The historic, meaningless nature of current data is that most people have never experienced such declines before, Sacks said. Some people are still alive that remember the peak-to-trough decline of 13% that came after World War II, but few are still alive that experienced the Great Depression, which might be the closest parallel to 2020.
“It is meaningless as in effect (the pandemic) is shutting down the economy, so there is no bubble. It is something external, so it does not tell us anything about the economy other than we have shut down,” Sacks said.
Labor presses on
Equally worrying is that after a steady recovery through the early part of the summer, employment has plateaued, and the U.S. is only in the first phase of getting out of lockdown.

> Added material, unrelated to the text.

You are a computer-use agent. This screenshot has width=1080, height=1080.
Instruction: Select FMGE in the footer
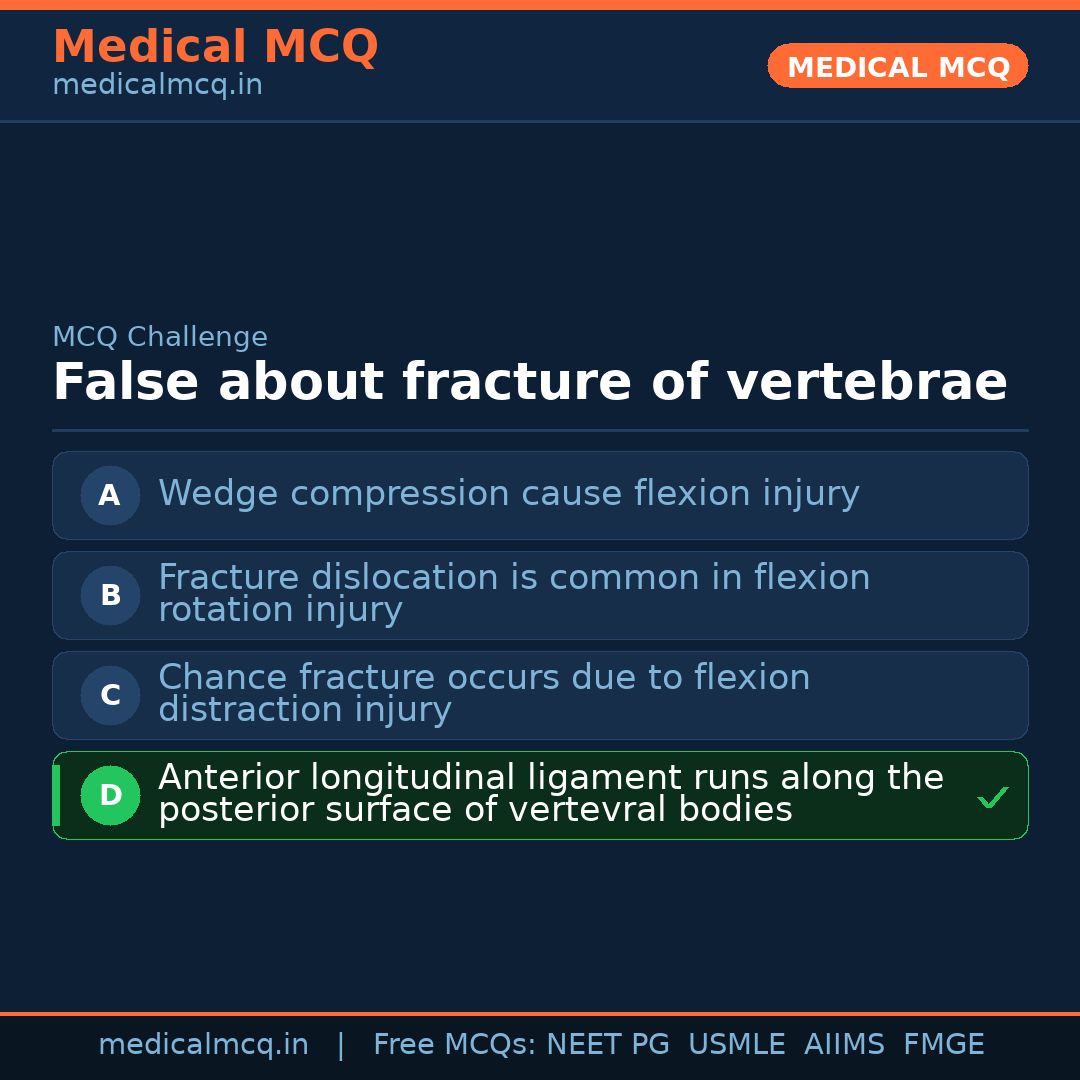tap(944, 1045)
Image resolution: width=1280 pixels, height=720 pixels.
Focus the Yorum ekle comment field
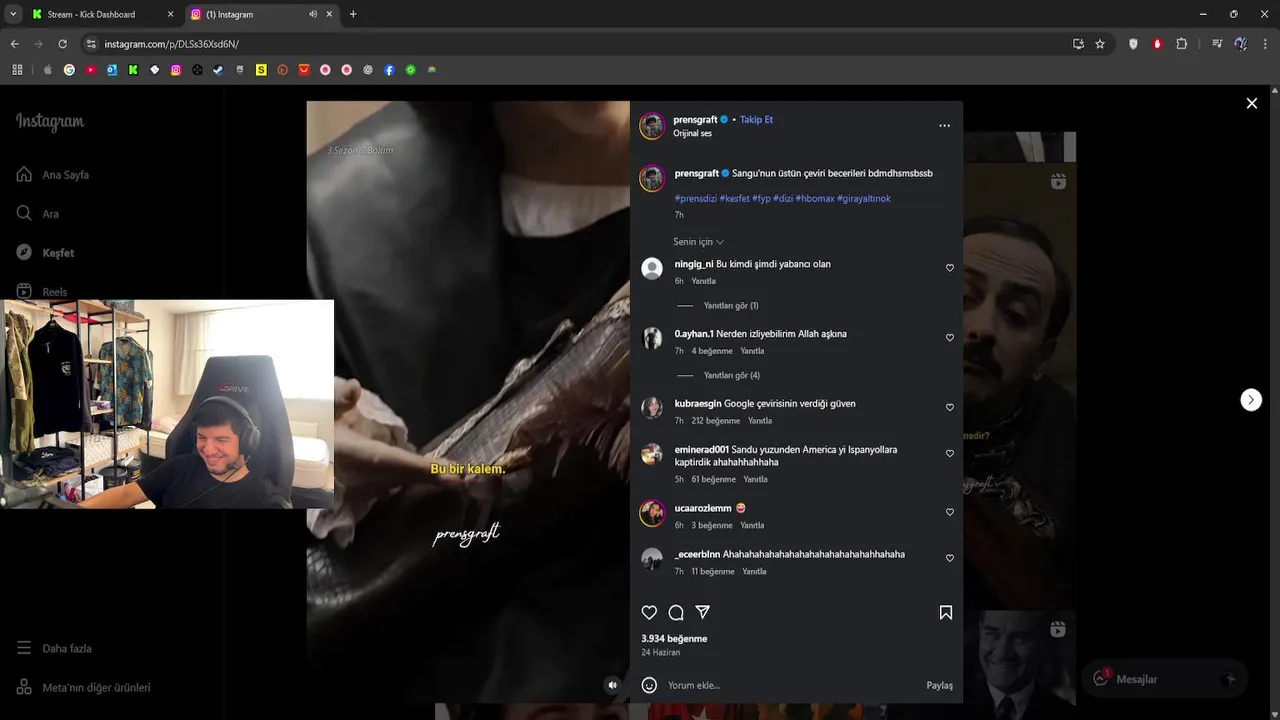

“We are down 13 million jobs in non-farms payroll employment. The reason this matters is that it has a significant income effect, minus 4.2% in nominal terms this year,” Sacks said.
He said in terms of gross domestic product, it will take a long time before the country gets back to where it has been.

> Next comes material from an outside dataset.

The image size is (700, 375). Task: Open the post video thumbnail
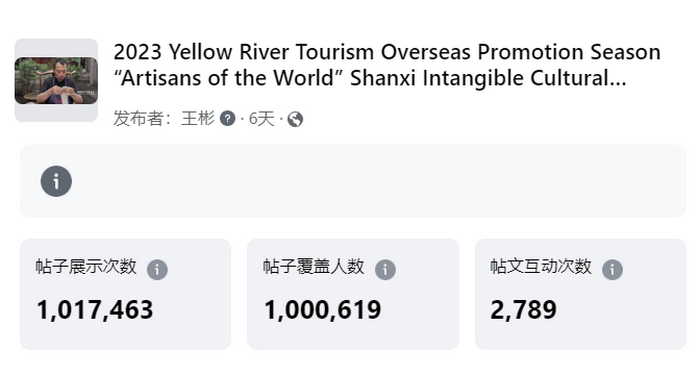tap(56, 80)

“The risks are skewed to the downside,” he said.
For GDP for full-year 2020 and 2021, Sacks said he predicts a decline of 4.2% if growth recovers a little from right now, while if a second wave of COVID-19 occurs, that decline will drop to between 4.7% and 6.4%. If scientific advances happen—not necessarily including a vaccine—and restrictions lift more quickly than thought, Sacks predicts is 3.3% decline through the period.

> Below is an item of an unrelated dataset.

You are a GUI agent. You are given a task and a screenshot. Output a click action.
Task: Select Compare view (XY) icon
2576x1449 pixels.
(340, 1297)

“The upside scenario, although it is difficult to see through the fog, is that a vaccine comes out quicker than expected,” he added.
More good news among the bad is that the U.S. is unlikely to experience a double-dip due to the approximately $4 trillion in government stimulus capital.
That money will have to be paid back, though, with the current debt-to-GDP ratio likely soon to rise above 100% for the first time since WWII.
High levels of savings will help the rebound in spending, too, he said.
“During the Great Recession, the jobs most affected were in low-income levels, so the travel market (in terms of spend) will not be hit proportionally to the labor market, even if we’re down 30 million jobs,” Sacks said.
Sacks said essential meetings and regionally based, smaller meetings might return in the first quarter of next year, while some larger events and long-haul international travel might happen in the second quarter.
“So we are looking at 2023 when all segments fill all our hotel rooms, and destination performance will largely hinge on exposure. The ability to transition to new markets will be key to accelerating recovery,” he said.
Right now, one in four travelers are switching from flying to driving, he said.
In 2019, the U.S. received 79 billion inbound travelers in comparison with the 97 million outbound ones, Sacks said. This trend to the staycation gives the U.S. a noticeable positive net. Recovery might require that trend to continue after a vaccine is developed.
“U.S. hotel-room demand will have a three-year recovery period, compared to two years after the Great Recession, and it is not suitable to start the clock until we are out of the teeth of the pandemic, that is, the beginning of 2021, so (recovery) might be on the lines of that of the Great Recession,” Sacks said.
Sacks suggested that in 2021, the U.S. will regain 81% of the demand levels seen in 2019, but that revenue will take 15 or so quarters to return to the peak. Full-year 2021 will recover 68% of 2019’s revenue levels.
Sacks reiterated that the demand drivers present before COVID-19 won’t permanently disappear.
“The things that drove demand will be very much still in place on the other side of this crisis,” he said. “Economic recovery has plateaued but will accelerate as the virus is contained. Recovery is inevitable.”